As we sat there we then wondered what to do with the rest of the day as we felt we had fished the cattle drink dry. All other swims were deep and probably devoid of pike, so maybe a proper move was in order? We mulled over the places closest to where we were, some we had fished with the 'punks' and some we hadn't, others Mark had and others I had.

Decisions, decisions, that’s what it was like in the 80's in Norfolk before the carp fishing came into the equation. We opted for a pit nearer which was larger than the NNT one, but still not huge. Mark had fished it once or twice before and it felt it was worth a go as he had caught a couple of doubles from it, so off we went.

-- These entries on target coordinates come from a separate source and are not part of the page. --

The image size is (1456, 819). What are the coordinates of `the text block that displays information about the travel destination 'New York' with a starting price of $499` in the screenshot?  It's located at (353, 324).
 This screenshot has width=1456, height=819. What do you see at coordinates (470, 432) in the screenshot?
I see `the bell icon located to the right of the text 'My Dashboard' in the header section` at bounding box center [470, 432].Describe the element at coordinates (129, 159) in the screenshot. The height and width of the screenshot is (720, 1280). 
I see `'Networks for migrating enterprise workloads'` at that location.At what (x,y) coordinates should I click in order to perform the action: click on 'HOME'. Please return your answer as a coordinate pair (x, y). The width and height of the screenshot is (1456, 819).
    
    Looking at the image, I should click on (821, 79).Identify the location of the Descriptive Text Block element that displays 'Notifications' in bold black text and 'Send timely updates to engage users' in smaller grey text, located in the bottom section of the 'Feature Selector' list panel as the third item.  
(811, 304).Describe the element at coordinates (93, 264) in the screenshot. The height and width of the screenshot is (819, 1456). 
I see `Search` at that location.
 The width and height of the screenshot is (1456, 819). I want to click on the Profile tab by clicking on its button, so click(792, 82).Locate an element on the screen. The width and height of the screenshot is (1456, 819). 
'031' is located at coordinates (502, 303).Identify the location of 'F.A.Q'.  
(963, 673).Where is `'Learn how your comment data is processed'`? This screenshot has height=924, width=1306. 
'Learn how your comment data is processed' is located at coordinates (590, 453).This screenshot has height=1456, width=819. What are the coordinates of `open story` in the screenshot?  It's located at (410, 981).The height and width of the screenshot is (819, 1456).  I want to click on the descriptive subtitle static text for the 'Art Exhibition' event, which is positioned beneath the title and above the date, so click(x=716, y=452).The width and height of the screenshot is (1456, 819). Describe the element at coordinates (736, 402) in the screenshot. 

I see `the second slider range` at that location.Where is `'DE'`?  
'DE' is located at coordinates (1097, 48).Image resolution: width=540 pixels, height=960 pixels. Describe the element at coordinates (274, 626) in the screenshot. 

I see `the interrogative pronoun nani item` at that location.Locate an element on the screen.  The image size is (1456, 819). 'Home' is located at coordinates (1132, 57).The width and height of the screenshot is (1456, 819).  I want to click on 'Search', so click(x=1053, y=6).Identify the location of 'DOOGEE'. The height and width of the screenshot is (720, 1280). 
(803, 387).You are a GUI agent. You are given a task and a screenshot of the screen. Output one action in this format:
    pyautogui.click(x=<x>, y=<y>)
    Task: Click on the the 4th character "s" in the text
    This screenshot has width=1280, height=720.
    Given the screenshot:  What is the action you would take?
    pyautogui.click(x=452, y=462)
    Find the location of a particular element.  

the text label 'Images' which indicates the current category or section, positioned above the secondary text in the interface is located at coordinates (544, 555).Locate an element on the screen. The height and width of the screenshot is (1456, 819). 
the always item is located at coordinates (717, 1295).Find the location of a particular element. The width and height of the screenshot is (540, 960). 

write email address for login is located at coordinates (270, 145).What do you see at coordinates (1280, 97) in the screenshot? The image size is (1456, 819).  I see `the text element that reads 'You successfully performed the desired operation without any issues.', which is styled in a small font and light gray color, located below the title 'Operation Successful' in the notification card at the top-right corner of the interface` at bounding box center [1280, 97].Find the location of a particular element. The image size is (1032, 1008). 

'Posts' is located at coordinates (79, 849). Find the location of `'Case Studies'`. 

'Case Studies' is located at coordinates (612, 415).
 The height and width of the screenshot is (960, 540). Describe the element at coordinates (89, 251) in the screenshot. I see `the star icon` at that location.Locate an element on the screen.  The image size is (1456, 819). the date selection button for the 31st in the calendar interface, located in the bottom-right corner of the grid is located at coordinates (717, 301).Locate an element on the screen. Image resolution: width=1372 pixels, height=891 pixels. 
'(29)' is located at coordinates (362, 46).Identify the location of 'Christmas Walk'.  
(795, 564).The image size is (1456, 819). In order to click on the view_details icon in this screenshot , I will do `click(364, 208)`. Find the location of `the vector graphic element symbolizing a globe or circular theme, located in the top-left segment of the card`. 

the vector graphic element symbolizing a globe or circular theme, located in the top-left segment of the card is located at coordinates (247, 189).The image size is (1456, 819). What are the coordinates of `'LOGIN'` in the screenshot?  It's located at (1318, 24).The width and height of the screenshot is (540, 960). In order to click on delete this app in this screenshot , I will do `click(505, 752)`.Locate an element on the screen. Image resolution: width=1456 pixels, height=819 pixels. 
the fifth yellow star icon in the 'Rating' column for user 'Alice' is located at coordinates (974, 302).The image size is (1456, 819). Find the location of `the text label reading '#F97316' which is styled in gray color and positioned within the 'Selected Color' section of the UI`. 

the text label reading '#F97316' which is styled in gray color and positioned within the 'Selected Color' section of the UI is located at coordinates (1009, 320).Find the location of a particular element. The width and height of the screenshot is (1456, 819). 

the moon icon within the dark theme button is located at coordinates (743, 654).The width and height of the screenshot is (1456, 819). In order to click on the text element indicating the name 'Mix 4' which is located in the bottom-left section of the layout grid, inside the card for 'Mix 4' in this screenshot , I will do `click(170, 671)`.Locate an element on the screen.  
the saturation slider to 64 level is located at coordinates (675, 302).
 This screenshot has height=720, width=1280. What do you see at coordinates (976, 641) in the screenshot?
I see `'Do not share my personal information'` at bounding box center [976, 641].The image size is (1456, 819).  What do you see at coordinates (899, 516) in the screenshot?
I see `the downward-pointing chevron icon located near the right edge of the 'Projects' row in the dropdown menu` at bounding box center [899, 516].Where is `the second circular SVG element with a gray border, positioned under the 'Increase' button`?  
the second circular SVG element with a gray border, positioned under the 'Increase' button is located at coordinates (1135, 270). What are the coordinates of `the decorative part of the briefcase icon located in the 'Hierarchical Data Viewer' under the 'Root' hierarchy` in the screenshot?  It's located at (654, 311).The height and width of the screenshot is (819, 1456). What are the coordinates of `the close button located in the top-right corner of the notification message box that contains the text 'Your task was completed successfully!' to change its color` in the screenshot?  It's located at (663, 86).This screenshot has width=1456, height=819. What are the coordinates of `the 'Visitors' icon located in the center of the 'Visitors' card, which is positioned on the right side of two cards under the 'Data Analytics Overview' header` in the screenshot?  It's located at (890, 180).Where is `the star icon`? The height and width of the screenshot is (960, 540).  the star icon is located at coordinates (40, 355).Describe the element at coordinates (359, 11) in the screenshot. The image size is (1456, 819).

This was a ticket water, which had no real bailiffing being done on it and over the years I carried on fishing it with no gold passing hands. We got to this place within twenty minutes and we went round to an area which was hardly fished, as the grass was un-trampled and it had no evidence of foot marks, compared to other swims.

We changed the rigs on our rods to a ledger with alarms so we could relax for the rest of the day and take in what we had achieved. I say “we” as when fishing with Mark, we always considered whatever came to us was a 'team' result ', whether it be from bank or boat it was a combined effort in our eyes.

Baits soon went out and we sat back enjoying the rest of the day that was left. The silence was once again interrupted by the bleeping of an Optonic, and on looking down my right hand rod had line peeling from the open bail arm. I ran down the small hillock and wound down to a solid resistance. It had a different feel to the resistance felt on the shallow venues, as this time we were in 15 foot' of water, so the fight was a bit more like it should be. Not spectacular, as I don't find stillwater fish very energetic, but compared to proper river fish which are my favourite.

Anyway, it was certainly no jack, but once in the net I then realised what I had actually achieved or hoped I had. It was again, a really clean, well proportioned fish that took the scales to 22lb 8oz. After a couple of pictures she was sent on her way back to her home.I was well chuffed with our result, and then a short while later I realised what we had done. Two immaculate 20lb+ fish from two waters in one day, I could not have shared it with anyone better than with a close friend.

I very much doubt that I will ever achieve this feat again. They were not massive fish by some standards, but that day left me with a notable memory I'll never forget.

As for the two 'Punks', Keith moved away to London with his girlfriend and as this was before 'mobile' phones, we lost contact with him, but maybe one day he may join the forum, if he still fishes for them.
Eddie, I have no idea about at all which is a shame and Mark he still lives nearby and is still a bloody good Piker.